_INFORMATION SUPPLIED_.
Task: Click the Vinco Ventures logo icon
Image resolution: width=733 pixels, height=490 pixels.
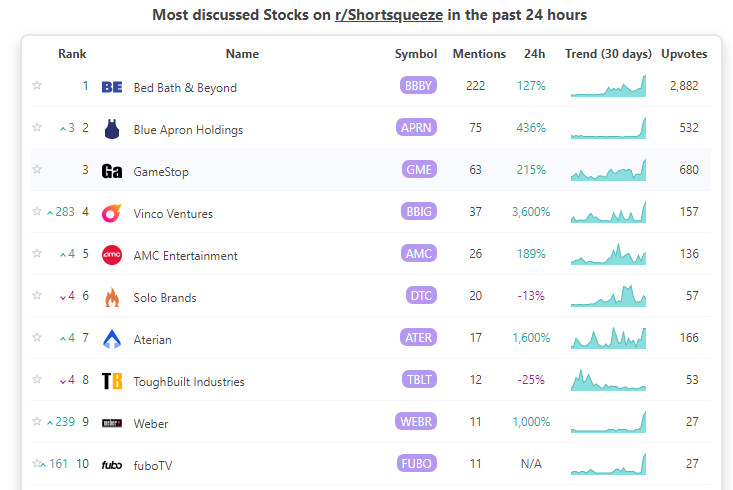Action: [x=112, y=213]
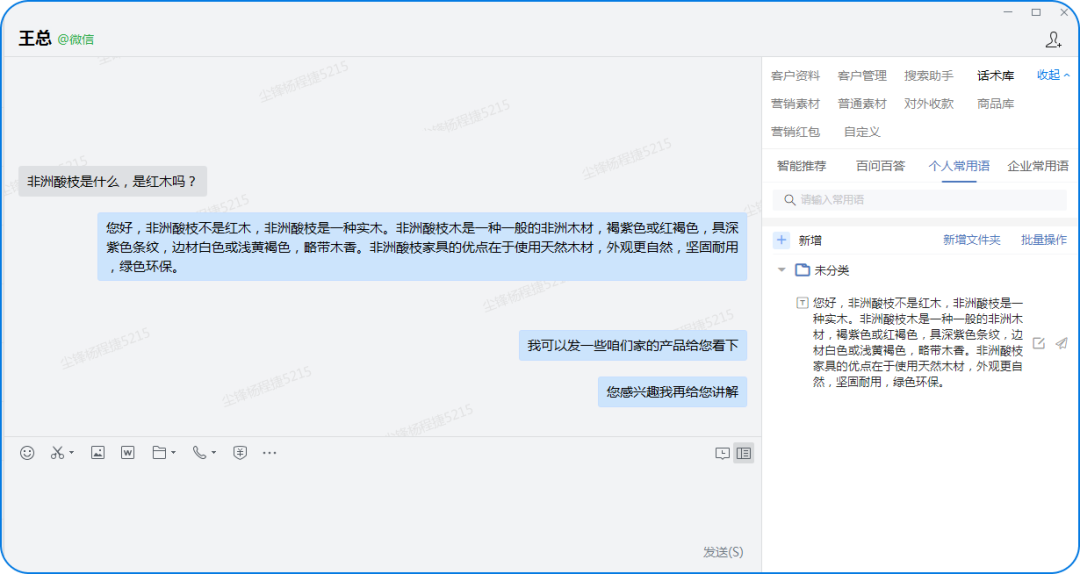Open the dropdown arrow next to folder icon
Screen dimensions: 1080x574
click(x=173, y=454)
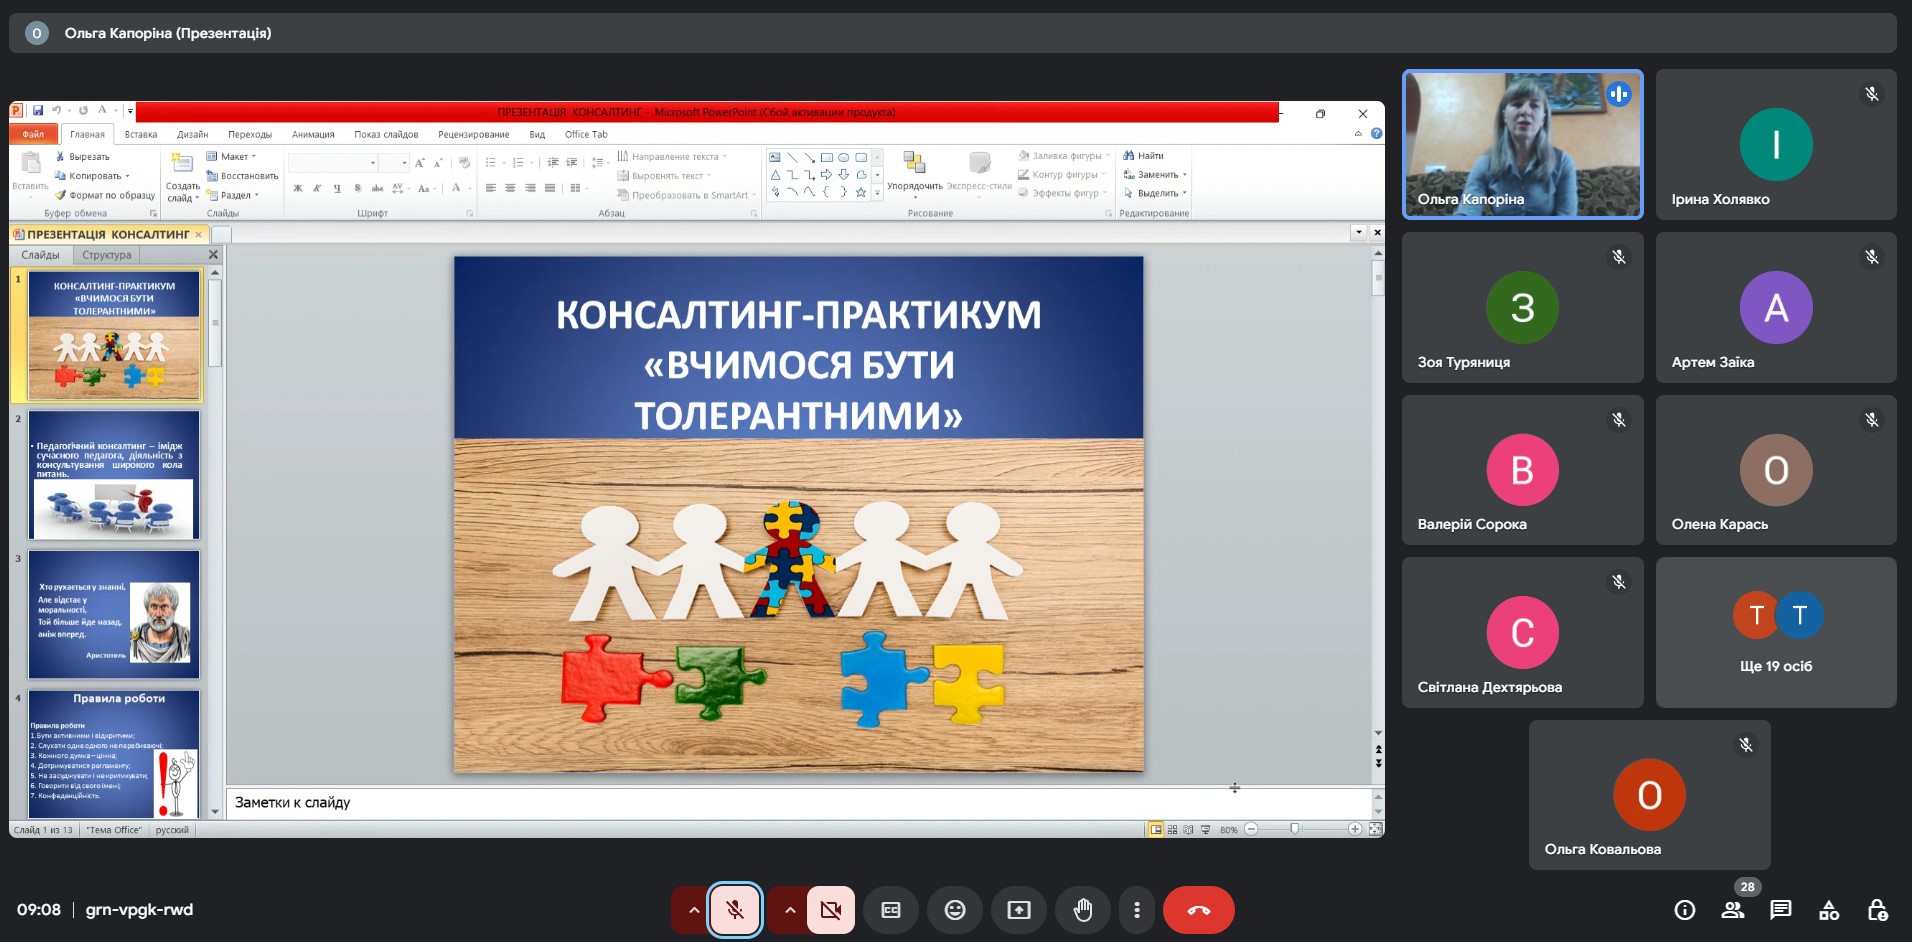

_WHAT TO PRODUCE_. Would it be possible to give the material above again exactly, with the pictures left out?

_SOLUTION TO THIS PROBLEM_.
Task: Click the Vinco Ventures logo icon
Image resolution: width=733 pixels, height=490 pixels.
Action: [x=112, y=213]
Open the dropdown arrow next to folder icon
Screen dimensions: 1080x574
click(x=173, y=454)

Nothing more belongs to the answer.